Stored items from a collection:
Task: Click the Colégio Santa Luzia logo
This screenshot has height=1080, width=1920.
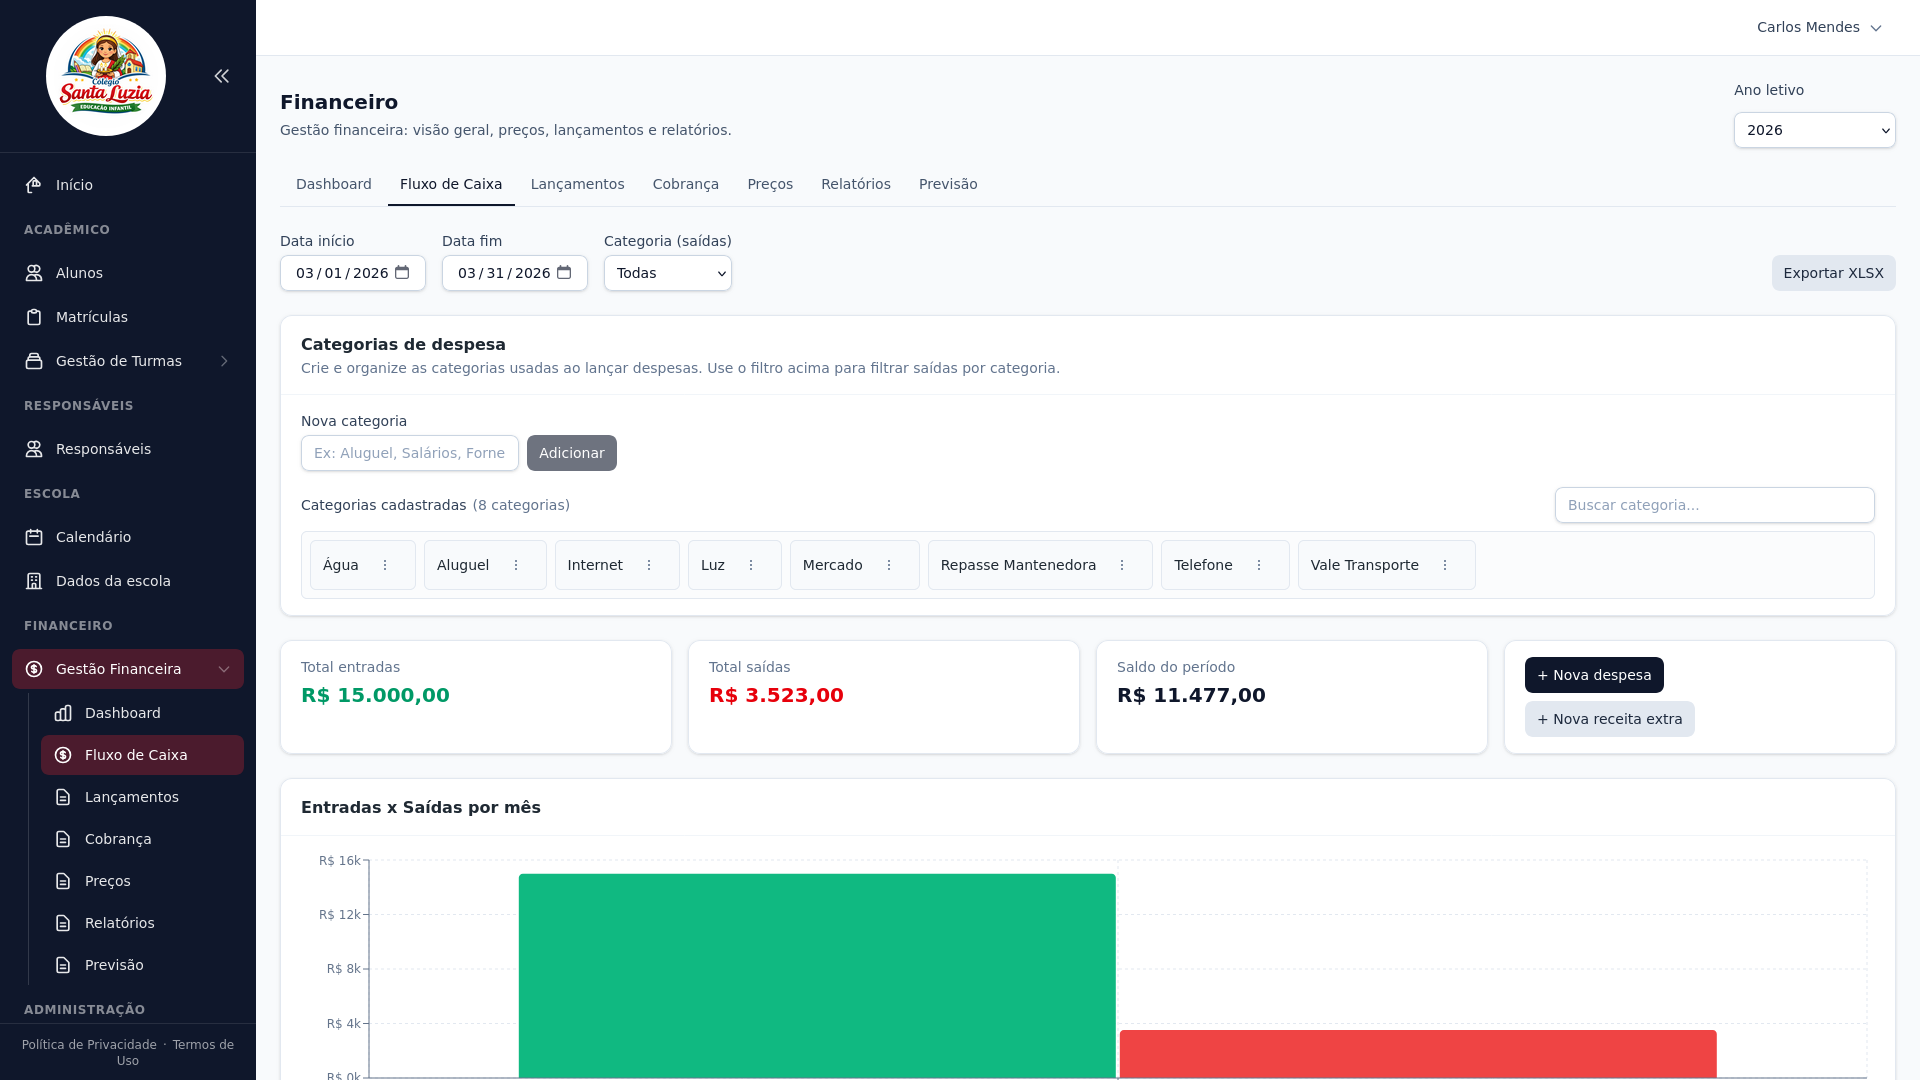Action: click(x=106, y=76)
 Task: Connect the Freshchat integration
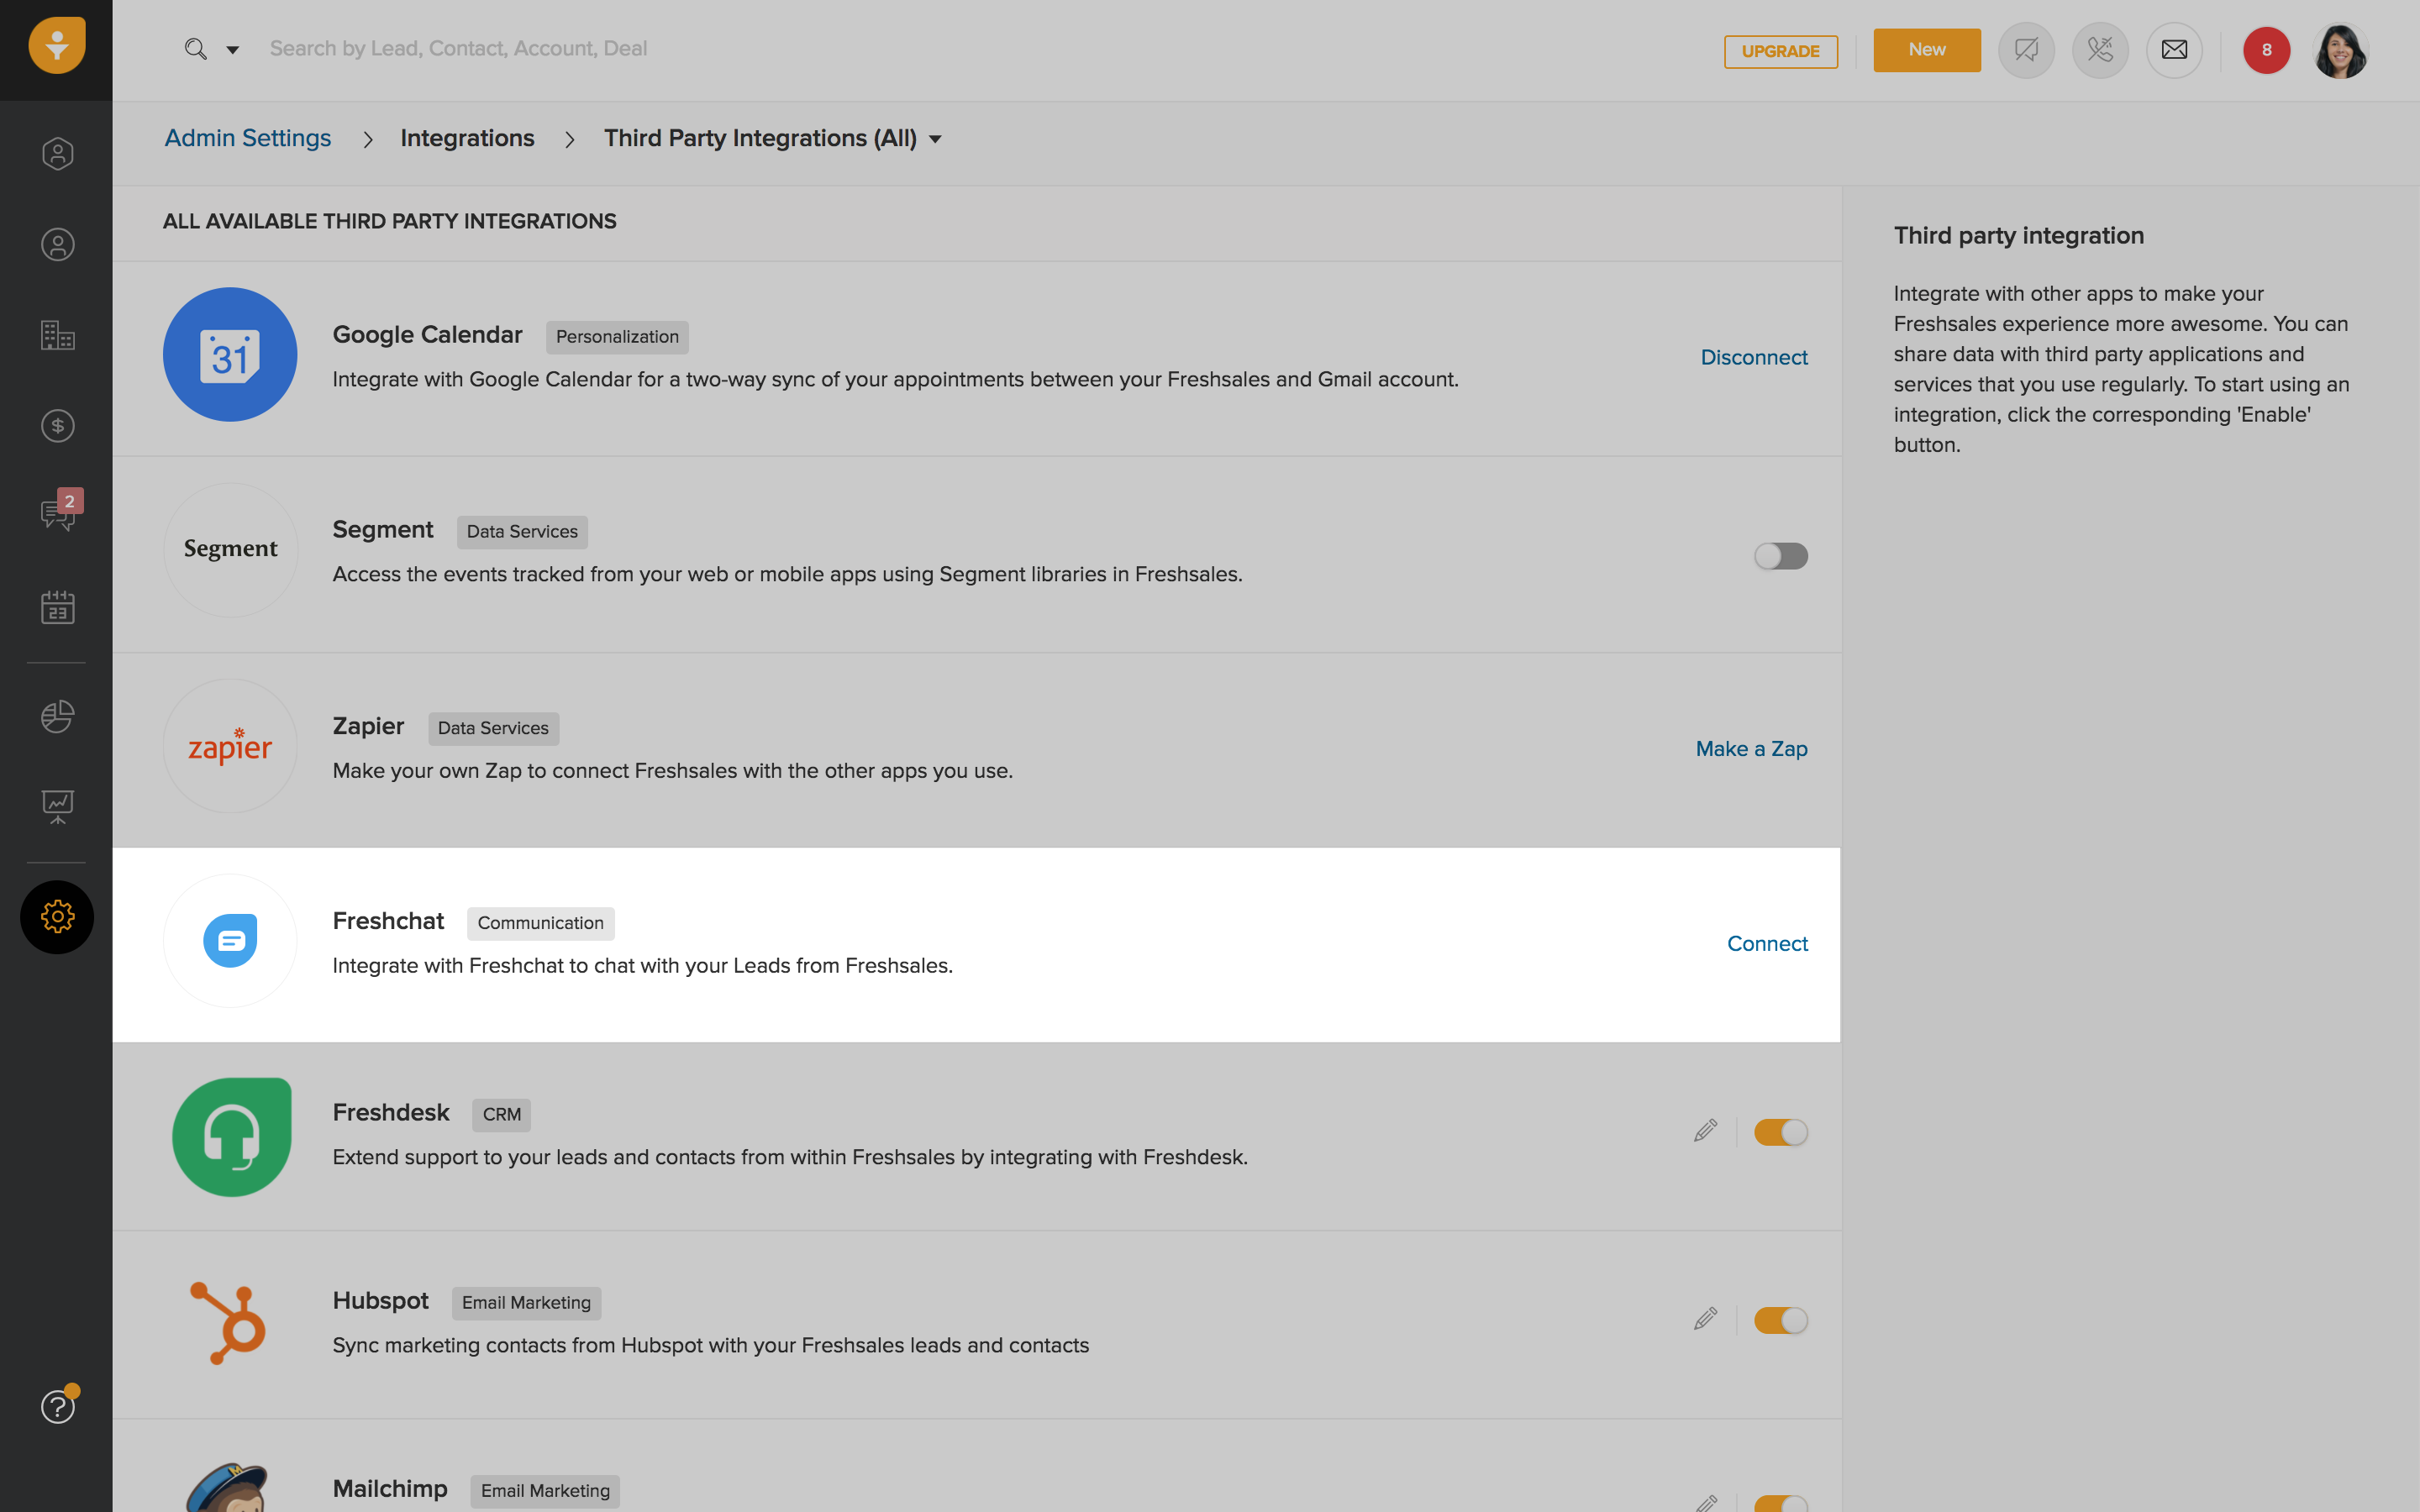tap(1766, 943)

DIRECTIONS – Print every entry exactly; omit the pictures.

EXERCISE SOLUTION –
Task: Click the Colégio Santa Luzia logo
This screenshot has height=1080, width=1920.
Action: click(x=106, y=76)
 Task: Connect the Freshchat integration
tap(1766, 943)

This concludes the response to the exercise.